There has been no such intimidation this year.
"It has been a strange year," Newman said early Tuesday. "It's almost as if we haven't played this year."
Indeed, the regular season came and went without a trace of the Sockers' normal dash and dare. They muddled along to a 27-25 record, good for nothing but a fringe invitation to the playoffs they have owned for so long.
Injuries had much to do with this dilemma. MISL opponents have been narrowing the gap each year anyway, but this year's injuries opened the gap in the other direction.
"We've had one problem after another," Newman lamented, again realizing little would be forthcoming in the way of condolences. "I'd like to know how many times we had the same team on the field for consecutive weeks."
Injuries were not even kind enough to spread themselves out among the various positions. At one point, attackers Juli Veee, Brian Quinn and Hugo Perez were all out. Just about time they were being nursed back to health, Branko Segota went out with a broken cheekbone.
It would have been sad if anyone else in the MISL really cared.
And so it was that the Sockers finished tied for third in the Western Division, eight games behind first place Tacoma. This was a re-enactment of "The Year the Yankees Lost the Pennant" . . . or maybe "Damn Sockers."
Newman was acting deceivingly resigned to a dismal fate Tuesday morning.
"Everybody in the league feels it would be better for the league if we didn't win it again," he sighed. "Maybe they're right."
But . . .
"If we win it this year," he said, "it would really be something special. It would be incredible.

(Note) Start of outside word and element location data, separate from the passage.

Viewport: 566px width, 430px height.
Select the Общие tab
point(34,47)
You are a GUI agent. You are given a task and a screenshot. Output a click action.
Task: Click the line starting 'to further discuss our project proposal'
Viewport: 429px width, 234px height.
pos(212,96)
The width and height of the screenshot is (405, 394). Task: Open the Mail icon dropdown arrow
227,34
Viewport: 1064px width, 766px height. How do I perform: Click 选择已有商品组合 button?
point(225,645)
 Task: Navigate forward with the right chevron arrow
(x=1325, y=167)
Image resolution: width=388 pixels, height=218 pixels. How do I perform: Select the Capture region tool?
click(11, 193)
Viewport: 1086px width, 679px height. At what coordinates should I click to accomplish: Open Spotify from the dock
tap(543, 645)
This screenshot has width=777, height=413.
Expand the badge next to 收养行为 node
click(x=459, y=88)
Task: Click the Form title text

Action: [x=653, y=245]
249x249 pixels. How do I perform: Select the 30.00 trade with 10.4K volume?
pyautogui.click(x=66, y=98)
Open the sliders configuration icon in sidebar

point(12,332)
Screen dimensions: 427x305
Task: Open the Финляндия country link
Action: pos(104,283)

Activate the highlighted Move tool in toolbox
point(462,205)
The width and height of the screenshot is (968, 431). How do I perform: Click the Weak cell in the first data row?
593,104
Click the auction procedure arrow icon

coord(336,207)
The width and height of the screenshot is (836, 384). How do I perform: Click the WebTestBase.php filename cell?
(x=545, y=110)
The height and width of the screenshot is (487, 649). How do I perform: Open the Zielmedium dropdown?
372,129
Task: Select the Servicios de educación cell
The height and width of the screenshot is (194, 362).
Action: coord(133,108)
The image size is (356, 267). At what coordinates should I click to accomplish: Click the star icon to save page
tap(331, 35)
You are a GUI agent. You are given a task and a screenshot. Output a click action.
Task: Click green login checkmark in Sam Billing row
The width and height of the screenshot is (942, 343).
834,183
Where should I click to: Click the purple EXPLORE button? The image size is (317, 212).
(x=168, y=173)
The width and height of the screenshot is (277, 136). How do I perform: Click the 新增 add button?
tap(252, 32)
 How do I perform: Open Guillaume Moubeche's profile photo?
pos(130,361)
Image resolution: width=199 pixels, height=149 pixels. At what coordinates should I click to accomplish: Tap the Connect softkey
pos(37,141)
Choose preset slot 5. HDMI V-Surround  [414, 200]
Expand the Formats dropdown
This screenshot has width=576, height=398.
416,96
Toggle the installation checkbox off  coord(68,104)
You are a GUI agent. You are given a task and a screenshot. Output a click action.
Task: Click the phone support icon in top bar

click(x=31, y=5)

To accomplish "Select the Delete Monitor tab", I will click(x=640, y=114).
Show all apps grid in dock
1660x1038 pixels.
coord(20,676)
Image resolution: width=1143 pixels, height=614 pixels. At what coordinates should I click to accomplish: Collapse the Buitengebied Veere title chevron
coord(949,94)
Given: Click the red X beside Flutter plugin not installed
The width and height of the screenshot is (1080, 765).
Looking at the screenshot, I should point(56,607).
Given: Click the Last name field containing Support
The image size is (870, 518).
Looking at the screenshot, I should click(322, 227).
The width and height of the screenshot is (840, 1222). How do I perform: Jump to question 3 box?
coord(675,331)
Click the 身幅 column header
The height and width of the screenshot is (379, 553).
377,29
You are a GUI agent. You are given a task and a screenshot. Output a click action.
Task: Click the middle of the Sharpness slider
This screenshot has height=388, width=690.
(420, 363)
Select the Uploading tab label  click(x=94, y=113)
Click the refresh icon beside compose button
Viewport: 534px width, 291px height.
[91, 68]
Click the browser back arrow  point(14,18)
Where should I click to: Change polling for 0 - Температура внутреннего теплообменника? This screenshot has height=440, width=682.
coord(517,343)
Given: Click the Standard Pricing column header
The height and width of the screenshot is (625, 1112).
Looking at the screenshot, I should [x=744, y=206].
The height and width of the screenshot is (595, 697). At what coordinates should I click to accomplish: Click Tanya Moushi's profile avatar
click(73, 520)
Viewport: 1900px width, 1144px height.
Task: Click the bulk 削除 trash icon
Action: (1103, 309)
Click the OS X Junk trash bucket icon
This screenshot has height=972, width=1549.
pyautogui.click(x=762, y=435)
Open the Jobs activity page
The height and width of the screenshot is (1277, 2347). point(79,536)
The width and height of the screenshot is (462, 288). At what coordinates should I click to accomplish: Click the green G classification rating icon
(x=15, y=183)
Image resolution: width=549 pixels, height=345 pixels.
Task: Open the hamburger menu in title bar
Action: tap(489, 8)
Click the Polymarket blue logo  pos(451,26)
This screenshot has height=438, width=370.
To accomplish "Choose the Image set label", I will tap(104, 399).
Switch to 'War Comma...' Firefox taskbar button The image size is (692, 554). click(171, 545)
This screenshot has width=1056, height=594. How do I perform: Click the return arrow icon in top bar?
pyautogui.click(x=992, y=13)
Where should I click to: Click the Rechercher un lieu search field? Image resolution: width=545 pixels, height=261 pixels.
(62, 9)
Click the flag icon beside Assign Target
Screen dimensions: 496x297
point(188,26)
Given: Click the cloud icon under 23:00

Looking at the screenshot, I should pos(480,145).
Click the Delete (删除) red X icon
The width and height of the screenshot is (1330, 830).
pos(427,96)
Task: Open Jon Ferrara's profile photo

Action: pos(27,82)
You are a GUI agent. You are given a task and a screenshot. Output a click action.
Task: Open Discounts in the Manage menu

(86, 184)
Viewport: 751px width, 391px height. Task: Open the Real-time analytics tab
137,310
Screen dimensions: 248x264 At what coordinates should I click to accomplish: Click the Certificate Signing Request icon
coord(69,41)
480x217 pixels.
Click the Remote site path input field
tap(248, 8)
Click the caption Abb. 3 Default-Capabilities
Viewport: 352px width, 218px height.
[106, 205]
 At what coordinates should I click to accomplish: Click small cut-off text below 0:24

But it'll really be a struggle. It's really been a struggle."
And he perked up, like a cat with the canary unwittingly perched on his nose.
After all, the Sockers split those first two games in Kansas City. They gave away the home-field advantage in the regular season, but they went right out and got it back.
Jan Goossens, Kansas City's star, was certainly wary. He was with Minnesota a year ago when the Strikers led three games to one in the best-of-seven final series . . . and lost.
"I thought there was no way they'd win that fifth championship, and then they did," he said. "This year, I thought no way . . . and then we played them and they're great."
Such rhetoric did not delude the cautious Newman into advising his lads this one was as good as over. In fact, he is not so certain this home-field thing is all that it used to be.
"I don't think it's that critical anymore," he said. "Teams keep winning away from home, maybe because the schedule's so much longer and everyone's getting to know the fields on the road as well as they know the one at home. I don't feel as uncomfortable on the road, but I don't feel as infallible at home."
This has been a year in which the Sockers have not been infallible anywhere. The year the Newman Sockers fall short would, in its way, be like the year the Auerbach Celtics fell short or the Wooden Bruins finally lost.
In an era in which dynasties are measured in weeks and months, the Sockers have stretched their's to five years. This has been a dynasty fitting the definition of the word.
However, this dynasty may indeed be going the way of the Ming. There is nothing infallible about playing at home, where the Sockers had won 26 consecutive playoff games before losing in last year's final series.
In fact, on Tuesday night, home was oh-not-so-sweet . . . even after leading, 6-3, in the second half. Kansas City won, 9-7. These were the games the Sockers used to win, 12-3, or 14-3.
Not this game, and not this year. Kansas City came to the beach and kicked an avalanche of sand all over the bullies.